In reply to marben100, post #55

Good morning Mark. My very sincere apologies for the delay in replying.I am on a campsite a short distance from the Mediterranean at trhe Cap d'Agde, and have a few minutes of web access.

I did not know Diamondcorp before, so thanks for showing me. It looks like a well run diamond mining business which could make a good investment. My only reservation so far is why they need so many financial people on their boards of directors. I make it 4 people with diamond mining and business experience, but nine from the financial markets; stockbroking, banking etc. I would check how much of shareholders money they will be creaming off for themselves, and whether their skills are really needed.

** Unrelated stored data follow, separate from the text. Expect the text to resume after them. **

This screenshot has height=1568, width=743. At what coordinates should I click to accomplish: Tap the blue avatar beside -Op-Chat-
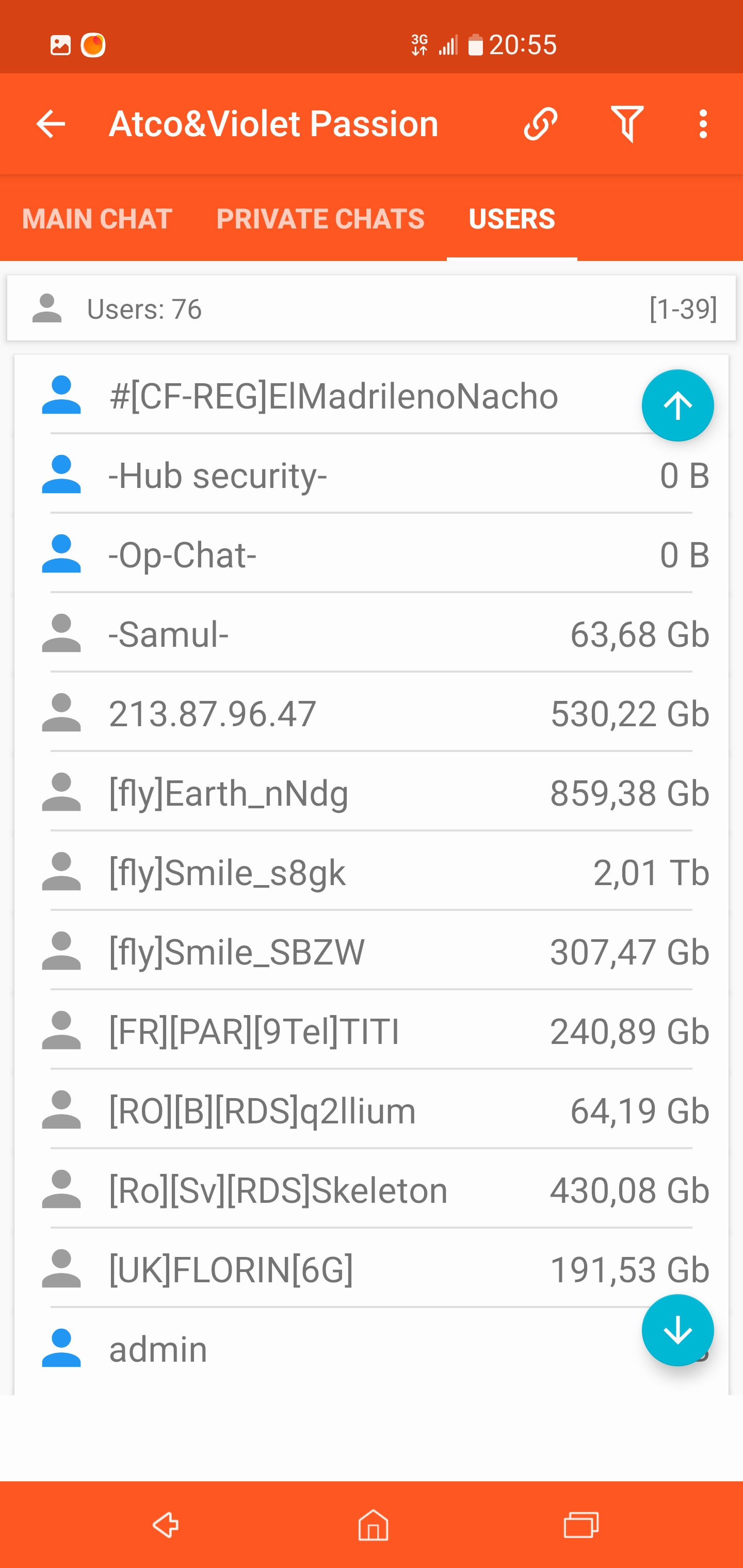(61, 554)
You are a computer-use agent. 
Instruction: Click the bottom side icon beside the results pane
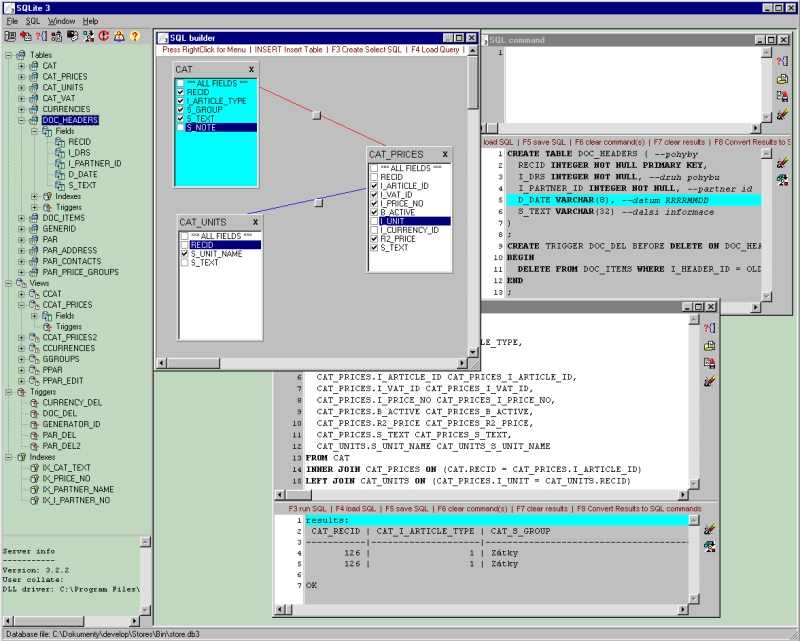pyautogui.click(x=709, y=545)
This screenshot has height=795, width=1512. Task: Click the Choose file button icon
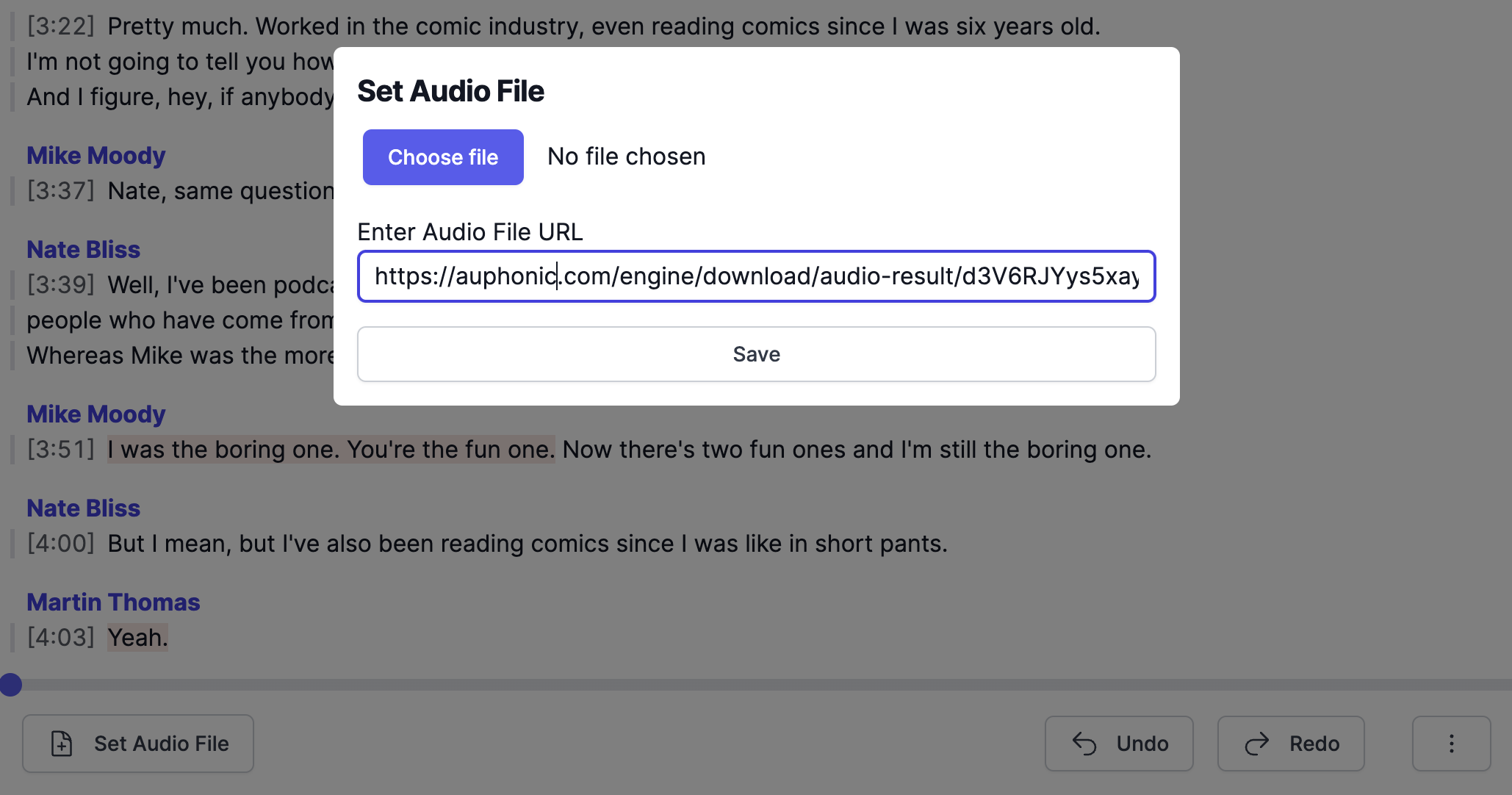(x=443, y=157)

They do have 2 good diamond people. Steve West at Lace mine is a De Beers man, and that is very good. Also Nicholas Allen comes from CAST, from memory (I hate acronyms!) Consolidated African Selection Trust who were very active in diamonds in the 1960s when I was employed by the family business. He also comes from Drukker who were diamond tool competitors, much respected by my family firm, from memory active in manufacturing diamond drill bits, I believe they were merged into the division of France's St Gobain, where our various busineses now are.

I need a lot of time to send you all the info I want but cannot this morning; it will follow. It is hard to type with the bright sun in my eyes, and I keep getting distracted by the beautiful women; it is a naturist camping!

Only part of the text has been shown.